I’m having some weird behaviour on (windows) event based queries and I need some help troubleshooting.
I have a Fleet manager with one windows host. The thing is that if I enable a pack with 2 generic (SELECT * …) event based queries (windows_events schema) sometimes, osquery begins to increase memory usage without stop.
I’ve tested it in osquery 4.9.0 and pre-release 5.1.0.
In osquery 4.9.0, it consumes memory without limit, but in 5.1.0 graphic shows a similar behaviour (stacking memory) with the difference that the watchdog does its work and stop the worker when reach the configured memory limit.

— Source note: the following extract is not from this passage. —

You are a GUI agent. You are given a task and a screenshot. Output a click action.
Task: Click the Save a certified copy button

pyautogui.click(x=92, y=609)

I want help to check if this memory increase is caused by any kind of leak or if I’m missing something and can be solved just optimizing osquery configuration/queries (and how).
(Graphic shows Private Bytes in KBs/time)
12/22/2021, 7:46 PM
Hello! So in osquery version < 5.0.1 the watchdog was not taking into account the private bytes (so live memory + paged out), but only the live one, so that’s the reason for the difference.

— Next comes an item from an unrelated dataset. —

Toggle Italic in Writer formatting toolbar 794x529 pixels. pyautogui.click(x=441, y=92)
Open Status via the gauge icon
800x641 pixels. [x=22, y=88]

Now for the increased usage in memory, it highly depends on how many events osquery is handling.
One way to see if the memory increase seems to stop at a certain point or not is to actually disable the watchdog
, or you can progressively increase the memory limit with
12/22/2021, 8:03 PM
In this case, events are a little less than 200/sec
I’ll try to run it without watchdog to check if memory stabilizes at some point and I’ll leave here the feedback. But the case is that behaviour seems to occur once every X so that’s why it has somewhat clueless…
Anyway, there is any way to optimize memory usage for event based queries?
I mean, if consumption stabilizes in (for example) about 3 GBs of memory is a pretty high consumption for some hosts.
12/22/2021, 8:56 PM
I’m less familiar with the event publishers on Windows but I don’t see flags that could be used to slow down/throttle something.
I think that would need some source code changes.
Although here I’m making assumptions. It depends on what is doing the allocation; if it’s simply due to the traffic, then a code change might be needed to introduce throttling when desired.
If the allocations come from when the query runs and so the preparation of the table rows, then querying more often so that there’s less data to process at once can help.